## Records supplied
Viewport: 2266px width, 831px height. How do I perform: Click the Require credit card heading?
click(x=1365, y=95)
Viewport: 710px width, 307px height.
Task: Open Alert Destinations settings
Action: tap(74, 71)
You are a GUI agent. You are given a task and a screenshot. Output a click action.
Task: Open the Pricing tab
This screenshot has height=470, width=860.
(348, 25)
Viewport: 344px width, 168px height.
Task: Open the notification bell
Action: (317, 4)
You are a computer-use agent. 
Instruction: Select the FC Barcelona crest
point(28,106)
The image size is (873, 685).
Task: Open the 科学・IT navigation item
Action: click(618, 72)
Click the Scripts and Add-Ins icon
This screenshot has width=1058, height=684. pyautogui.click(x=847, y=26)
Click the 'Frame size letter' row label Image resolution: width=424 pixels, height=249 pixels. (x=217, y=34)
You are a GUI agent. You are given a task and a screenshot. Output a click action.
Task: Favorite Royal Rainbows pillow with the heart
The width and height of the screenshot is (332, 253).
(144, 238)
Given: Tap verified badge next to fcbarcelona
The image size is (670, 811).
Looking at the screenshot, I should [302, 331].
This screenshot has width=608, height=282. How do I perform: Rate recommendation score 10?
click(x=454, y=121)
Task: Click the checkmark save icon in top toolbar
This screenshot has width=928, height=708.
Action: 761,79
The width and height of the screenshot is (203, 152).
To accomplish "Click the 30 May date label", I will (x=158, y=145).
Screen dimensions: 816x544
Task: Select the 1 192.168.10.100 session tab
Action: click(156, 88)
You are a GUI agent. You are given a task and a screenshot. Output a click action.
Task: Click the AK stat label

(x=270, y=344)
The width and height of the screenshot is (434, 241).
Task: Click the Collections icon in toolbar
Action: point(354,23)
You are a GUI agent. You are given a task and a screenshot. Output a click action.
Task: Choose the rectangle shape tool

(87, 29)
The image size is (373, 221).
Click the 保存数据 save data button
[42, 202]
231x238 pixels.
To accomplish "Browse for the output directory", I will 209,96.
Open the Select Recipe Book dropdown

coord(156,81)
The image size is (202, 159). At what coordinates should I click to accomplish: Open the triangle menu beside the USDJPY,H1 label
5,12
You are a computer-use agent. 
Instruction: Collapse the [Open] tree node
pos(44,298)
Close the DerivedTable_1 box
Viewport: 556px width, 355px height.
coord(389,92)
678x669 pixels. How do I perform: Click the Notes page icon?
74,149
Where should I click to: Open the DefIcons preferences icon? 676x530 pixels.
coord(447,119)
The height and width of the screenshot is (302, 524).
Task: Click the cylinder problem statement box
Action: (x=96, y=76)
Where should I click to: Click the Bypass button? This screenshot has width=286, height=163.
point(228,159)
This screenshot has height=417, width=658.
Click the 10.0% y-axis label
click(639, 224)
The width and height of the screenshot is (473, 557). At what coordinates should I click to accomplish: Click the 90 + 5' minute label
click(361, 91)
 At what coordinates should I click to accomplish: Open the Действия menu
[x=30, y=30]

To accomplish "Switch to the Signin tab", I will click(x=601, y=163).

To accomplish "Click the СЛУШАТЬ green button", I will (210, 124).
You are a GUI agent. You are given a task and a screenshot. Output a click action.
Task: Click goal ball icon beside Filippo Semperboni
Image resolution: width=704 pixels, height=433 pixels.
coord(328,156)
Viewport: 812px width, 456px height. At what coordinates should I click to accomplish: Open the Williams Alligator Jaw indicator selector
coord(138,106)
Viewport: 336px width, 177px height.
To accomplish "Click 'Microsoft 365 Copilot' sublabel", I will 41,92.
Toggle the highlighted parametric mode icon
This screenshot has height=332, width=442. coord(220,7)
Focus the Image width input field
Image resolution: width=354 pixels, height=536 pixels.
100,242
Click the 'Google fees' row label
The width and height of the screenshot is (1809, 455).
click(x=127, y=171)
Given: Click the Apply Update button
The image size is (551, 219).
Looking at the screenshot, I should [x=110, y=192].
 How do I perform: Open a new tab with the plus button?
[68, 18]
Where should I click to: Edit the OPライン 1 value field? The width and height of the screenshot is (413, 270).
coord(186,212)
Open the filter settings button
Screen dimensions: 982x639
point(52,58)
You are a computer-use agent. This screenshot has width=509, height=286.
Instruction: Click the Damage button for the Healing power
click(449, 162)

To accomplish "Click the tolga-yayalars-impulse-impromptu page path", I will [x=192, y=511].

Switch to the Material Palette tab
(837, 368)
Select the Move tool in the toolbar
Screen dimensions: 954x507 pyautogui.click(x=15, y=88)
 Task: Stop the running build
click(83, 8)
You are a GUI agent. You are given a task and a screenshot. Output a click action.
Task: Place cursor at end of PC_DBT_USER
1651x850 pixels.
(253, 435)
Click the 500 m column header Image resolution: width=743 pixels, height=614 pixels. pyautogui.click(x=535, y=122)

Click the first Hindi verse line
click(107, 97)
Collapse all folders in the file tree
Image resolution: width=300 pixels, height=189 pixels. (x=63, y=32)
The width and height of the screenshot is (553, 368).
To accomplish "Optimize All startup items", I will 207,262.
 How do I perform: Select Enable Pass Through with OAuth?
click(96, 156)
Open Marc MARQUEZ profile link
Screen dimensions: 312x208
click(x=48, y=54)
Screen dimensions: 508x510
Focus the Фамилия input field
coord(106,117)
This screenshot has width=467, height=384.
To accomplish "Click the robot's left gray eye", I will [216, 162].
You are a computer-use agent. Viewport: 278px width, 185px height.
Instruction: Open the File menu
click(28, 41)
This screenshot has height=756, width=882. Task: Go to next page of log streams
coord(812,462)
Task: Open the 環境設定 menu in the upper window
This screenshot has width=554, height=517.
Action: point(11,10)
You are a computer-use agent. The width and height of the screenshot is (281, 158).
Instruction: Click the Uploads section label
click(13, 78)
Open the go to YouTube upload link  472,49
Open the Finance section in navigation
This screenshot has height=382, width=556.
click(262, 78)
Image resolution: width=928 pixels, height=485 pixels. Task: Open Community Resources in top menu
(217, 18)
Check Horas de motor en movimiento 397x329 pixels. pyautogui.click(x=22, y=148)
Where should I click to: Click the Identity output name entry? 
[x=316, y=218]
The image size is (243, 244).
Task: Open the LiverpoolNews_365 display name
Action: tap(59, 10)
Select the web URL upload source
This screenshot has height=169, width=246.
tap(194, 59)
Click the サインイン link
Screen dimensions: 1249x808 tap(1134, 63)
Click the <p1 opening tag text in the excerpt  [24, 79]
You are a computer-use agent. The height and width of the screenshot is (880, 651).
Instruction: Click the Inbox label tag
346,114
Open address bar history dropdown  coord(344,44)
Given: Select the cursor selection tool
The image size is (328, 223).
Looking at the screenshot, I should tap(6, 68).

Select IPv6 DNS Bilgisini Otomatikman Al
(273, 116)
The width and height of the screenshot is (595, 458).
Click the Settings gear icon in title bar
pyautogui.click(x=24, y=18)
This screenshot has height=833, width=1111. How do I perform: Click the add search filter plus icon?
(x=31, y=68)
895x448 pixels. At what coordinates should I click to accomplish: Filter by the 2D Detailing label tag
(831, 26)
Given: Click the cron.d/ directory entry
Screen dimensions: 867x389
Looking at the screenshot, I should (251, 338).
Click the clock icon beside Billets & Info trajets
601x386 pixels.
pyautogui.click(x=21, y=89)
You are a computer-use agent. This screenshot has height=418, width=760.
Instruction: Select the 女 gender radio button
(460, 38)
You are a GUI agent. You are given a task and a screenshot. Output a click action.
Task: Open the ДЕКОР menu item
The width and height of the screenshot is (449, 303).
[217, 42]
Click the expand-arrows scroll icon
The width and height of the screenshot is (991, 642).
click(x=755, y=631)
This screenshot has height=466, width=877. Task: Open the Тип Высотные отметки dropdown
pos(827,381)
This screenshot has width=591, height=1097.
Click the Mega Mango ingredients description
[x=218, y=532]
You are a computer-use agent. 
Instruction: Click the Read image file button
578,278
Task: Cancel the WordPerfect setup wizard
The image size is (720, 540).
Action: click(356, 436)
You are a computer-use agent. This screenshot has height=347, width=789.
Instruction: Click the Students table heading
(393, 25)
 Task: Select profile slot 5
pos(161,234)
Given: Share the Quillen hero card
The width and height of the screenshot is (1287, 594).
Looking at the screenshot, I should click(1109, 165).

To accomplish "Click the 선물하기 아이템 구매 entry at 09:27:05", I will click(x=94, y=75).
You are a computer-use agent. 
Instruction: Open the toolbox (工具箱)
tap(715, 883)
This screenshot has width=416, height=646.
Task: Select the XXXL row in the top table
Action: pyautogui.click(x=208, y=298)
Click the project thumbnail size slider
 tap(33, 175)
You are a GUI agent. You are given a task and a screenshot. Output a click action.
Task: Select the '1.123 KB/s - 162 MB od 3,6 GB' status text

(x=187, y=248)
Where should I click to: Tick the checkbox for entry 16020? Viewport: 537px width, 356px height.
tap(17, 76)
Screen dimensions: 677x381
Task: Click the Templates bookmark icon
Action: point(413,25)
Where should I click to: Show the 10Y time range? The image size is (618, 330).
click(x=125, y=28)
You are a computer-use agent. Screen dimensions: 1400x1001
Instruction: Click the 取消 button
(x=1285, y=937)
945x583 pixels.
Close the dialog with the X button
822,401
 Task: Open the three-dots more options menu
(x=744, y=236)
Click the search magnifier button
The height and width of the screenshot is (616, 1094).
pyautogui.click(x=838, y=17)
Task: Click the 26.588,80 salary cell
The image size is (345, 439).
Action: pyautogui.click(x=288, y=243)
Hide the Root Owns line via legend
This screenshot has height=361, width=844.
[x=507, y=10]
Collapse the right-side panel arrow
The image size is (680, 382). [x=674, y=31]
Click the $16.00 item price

## Problem description
Looking at the data above, write out exactly the lines that start at the one containing "The width and height of the screenshot is (553, 368)." and end at the one containing "Select the web URL upload source"; include both and nothing beyond.

## Result of the task
The width and height of the screenshot is (553, 368).
To accomplish "Optimize All startup items", I will 207,262.
 How do I perform: Select Enable Pass Through with OAuth?
click(96, 156)
Open Marc MARQUEZ profile link
Screen dimensions: 312x208
click(x=48, y=54)
Screen dimensions: 508x510
Focus the Фамилия input field
coord(106,117)
This screenshot has width=467, height=384.
To accomplish "Click the robot's left gray eye", I will [216, 162].
You are a computer-use agent. Viewport: 278px width, 185px height.
Instruction: Open the File menu
click(28, 41)
This screenshot has height=756, width=882. Task: Go to next page of log streams
coord(812,462)
Task: Open the 環境設定 menu in the upper window
This screenshot has width=554, height=517.
Action: point(11,10)
You are a computer-use agent. The width and height of the screenshot is (281, 158).
Instruction: Click the Uploads section label
click(13, 78)
Open the go to YouTube upload link  472,49
Open the Finance section in navigation
This screenshot has height=382, width=556.
click(262, 78)
Image resolution: width=928 pixels, height=485 pixels. Task: Open Community Resources in top menu
(217, 18)
Check Horas de motor en movimiento 397x329 pixels. pyautogui.click(x=22, y=148)
Where should I click to: Click the Identity output name entry? 
[x=316, y=218]
The image size is (243, 244).
Task: Open the LiverpoolNews_365 display name
Action: tap(59, 10)
Select the web URL upload source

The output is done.